The National Chicken Council put out some recent concerns on the 2017 RFS. 
WASHINGTON – The US Environmental Protection Agency’s plan to increase renewable fuel volume requirements across all types of biofuels has some stakeholders in the poultry industry sounding a note of caution.

Under the proposed 2017 RFS mandates:

  • Total renewable fuel volumes would grow by nearly 700 million gallons between 2016 and 2017.
  • Advanced renewable fuel — which requires 50 percent lifecycle carbon emissions reductions — would grow by nearly 400 million gallons between 2016 and 2017.
  • The non-advanced or “conventional” fuels portion of total renewable fuels — which requires a minimum of 20 percent lifecycle carbon emissions reductions — would increase to 14.8 billion gallons from 14.5 billion gallons and achieve 99 percent of the Congressional target of 15 billion gallons.
  • Biomass-based biodiesel — which must achieve at least 50 percent lifecycle emissions reductions — would grow by 100 million gallons between 2017 and 2018.
  • Cellulosic biofuel — which requires 60 percent lifecycle carbon emissions reductions — would grow by 82 million gallons, or 35 percent, between 2016 and 2017.
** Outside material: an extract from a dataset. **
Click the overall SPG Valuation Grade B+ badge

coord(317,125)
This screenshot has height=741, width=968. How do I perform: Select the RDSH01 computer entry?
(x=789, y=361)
“EPA is proposing to guarantee a record domestic volume to ethanol producers for the fifth year in a row,” Mike Brown, president of the National Chicken Council (NCC) said in a statement.

“In creating an artificial demand for corn based ethanol beyond what the fuel market can bear, the EPA’s proposal will certainly have unintended consequences for other corn users who are not guaranteed market growth for their products,” Brown added. “If the EPA proposal stays put, consumers will see higher prices at the pump and on the plate.”

NCC reported that corn accounts for almost 70 percent of feed costs in the broiler industry, which has $53 billion in higher actual feed costs since the RFS was implemented.

“The unrealistic volume for ethanol proposed today by the EPA ensures that the chicken industry, as well as all of animal agriculture, remains only one flood, freeze, or drought away from another crisis,” Brown warned.